Consider Sequential Streams:
- Use sequential streams if side effects are unavoidable or parallelism adds complexity without significant performance gains.
How Parallel Stream in Java Works Internally?
- Source Splitting: The source data (e.g., List, Set, Array) is split into smaller chunks using the Spliterator interface, recursively dividing until chunks are small enough for processing.
- ForkJoinPool Allocation: Parallel streams use the ForkJoinPool.commonPool(), which manages threads with a default pool size equal to the number of available CPU cores.
- Task Submission: Each chunk of data is submitted as a separate task to the ForkJoinPool, and tasks are distributed across worker threads.

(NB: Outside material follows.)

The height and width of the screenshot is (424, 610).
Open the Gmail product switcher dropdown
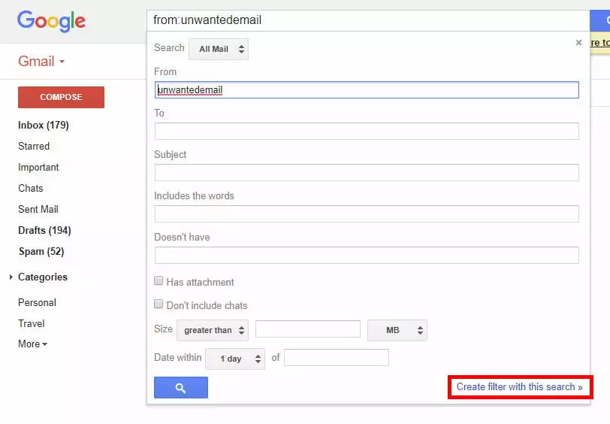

- Task Execution in Parallel: Tasks are executed concurrently by multiple threads, ensuring efficient use of available CPU cores.
- Combining Partial Results: Results from individual threads are merged back together, typically using reduce or collect operations.
- Result Aggregation: The merged results are aggregated into a final form, ensuring correctness and consistency.
- Final Output: The aggregated result is returned as the output of the parallel stream operation.
What Are The Advantages of Parallel Stream?
- Processes Faster for Large Data: When dealing with big datasets, parallel streams break the data into parts and process them together, making things faster.
- Makes Use of Multi-Core Processors: Modern CPUs have multiple cores. Parallel streams use all of them to give a better performance without extra effort from you.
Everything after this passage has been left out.